Now, as regulators struggle to rewrite the rules, they are confronting a deeper question: What should replace credit ratings?

The Securities and Exchange Commission grappled with the issue Wednesday as it turned to the task of purging credit ratings from the rules for money-market funds.

"I have serious misgivings because it appears no appropriate substitute has been identified," SEC Commissioner Luis A. Aguilar said.

Regulators at a range of agencies are trying to translate Congress's Dodd-Frank law into nitty-gritty regulations on such complex issues as mortgage lending, derivatives trading and the amount of capital banks must hold as a fallback against losses. High-stakes lobbying campaigns that were concentrated on Capitol Hill last year have scattered to federal offices across the city.
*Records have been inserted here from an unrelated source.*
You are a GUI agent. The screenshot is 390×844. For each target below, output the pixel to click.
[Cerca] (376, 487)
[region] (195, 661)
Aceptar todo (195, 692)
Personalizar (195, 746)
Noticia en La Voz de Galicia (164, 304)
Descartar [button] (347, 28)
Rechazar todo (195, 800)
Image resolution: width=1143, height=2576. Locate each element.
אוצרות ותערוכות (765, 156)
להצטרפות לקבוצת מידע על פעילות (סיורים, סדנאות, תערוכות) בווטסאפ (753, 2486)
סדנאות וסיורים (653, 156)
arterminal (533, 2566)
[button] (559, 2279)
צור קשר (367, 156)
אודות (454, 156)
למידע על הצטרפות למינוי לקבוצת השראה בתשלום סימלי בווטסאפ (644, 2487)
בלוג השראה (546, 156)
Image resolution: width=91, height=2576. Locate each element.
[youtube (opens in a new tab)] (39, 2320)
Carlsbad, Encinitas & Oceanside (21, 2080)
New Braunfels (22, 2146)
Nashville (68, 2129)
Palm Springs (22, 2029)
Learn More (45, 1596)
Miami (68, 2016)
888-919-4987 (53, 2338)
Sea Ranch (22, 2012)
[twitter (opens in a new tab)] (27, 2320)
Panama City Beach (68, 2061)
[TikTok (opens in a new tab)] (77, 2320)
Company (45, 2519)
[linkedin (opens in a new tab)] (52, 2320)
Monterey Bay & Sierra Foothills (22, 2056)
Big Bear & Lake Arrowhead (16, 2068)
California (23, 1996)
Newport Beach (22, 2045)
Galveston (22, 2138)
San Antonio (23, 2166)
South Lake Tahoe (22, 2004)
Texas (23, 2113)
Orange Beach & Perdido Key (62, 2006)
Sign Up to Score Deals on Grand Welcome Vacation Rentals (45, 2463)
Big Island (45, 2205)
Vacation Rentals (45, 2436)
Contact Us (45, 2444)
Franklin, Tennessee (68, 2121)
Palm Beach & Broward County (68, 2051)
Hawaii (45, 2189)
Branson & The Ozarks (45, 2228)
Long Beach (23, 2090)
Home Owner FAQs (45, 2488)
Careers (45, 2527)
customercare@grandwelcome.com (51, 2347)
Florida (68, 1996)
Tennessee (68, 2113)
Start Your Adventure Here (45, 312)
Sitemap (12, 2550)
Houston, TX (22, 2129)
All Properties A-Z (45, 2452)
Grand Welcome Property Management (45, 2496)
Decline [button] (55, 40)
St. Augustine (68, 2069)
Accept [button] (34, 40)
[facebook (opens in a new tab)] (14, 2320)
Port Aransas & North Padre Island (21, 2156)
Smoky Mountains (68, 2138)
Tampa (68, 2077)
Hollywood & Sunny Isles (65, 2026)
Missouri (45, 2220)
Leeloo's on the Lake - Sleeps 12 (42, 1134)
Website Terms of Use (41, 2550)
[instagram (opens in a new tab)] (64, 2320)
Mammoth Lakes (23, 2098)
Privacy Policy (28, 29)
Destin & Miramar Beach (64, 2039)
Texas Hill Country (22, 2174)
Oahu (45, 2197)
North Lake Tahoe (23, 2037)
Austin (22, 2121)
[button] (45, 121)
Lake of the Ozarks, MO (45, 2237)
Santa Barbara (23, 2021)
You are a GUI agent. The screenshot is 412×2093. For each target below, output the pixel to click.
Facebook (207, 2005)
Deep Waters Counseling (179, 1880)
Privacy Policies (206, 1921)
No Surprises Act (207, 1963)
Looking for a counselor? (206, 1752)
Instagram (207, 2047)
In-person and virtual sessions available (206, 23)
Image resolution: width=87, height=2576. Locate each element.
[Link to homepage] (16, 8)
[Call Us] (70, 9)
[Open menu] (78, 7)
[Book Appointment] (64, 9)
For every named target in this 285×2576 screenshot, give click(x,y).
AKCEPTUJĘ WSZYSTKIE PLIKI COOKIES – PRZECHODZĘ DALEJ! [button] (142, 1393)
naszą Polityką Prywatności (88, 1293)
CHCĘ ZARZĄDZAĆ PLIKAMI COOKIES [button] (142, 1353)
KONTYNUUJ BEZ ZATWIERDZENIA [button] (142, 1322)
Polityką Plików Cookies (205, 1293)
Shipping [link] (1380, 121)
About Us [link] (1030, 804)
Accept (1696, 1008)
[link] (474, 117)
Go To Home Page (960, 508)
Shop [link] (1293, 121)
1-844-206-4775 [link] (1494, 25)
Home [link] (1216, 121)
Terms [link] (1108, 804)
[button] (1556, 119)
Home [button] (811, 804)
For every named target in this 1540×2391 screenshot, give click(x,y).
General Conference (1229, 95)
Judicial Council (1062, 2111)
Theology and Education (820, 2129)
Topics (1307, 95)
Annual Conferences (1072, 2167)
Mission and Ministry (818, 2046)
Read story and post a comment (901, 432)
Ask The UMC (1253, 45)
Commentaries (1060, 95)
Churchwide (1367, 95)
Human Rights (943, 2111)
In some cases, the challenge is magnified because the law left a lot to regulators' discretion. In other cases, regulators complain that they have been straitjacketed. The questions range from the broad to the ultra-technical.

In the realm of credit ratings and money-market funds, Aguilar said, the SEC staff faced an "impossible challenge."

Money-market funds are supposed to be safe places for consumers to park their money. Under current rules, the funds are generally required to invest in securities that have very high short-term credit ratings.

Following the Dodd-Frank law, the SEC proposed new rules Wednesday that would leave money-market funds to determine for themselves whether assets are safe enough to hold.

Aguilar outlined a series of potential problems with that approach, echoing arguments raised by a variety of critics when the SEC considered the issue in years past.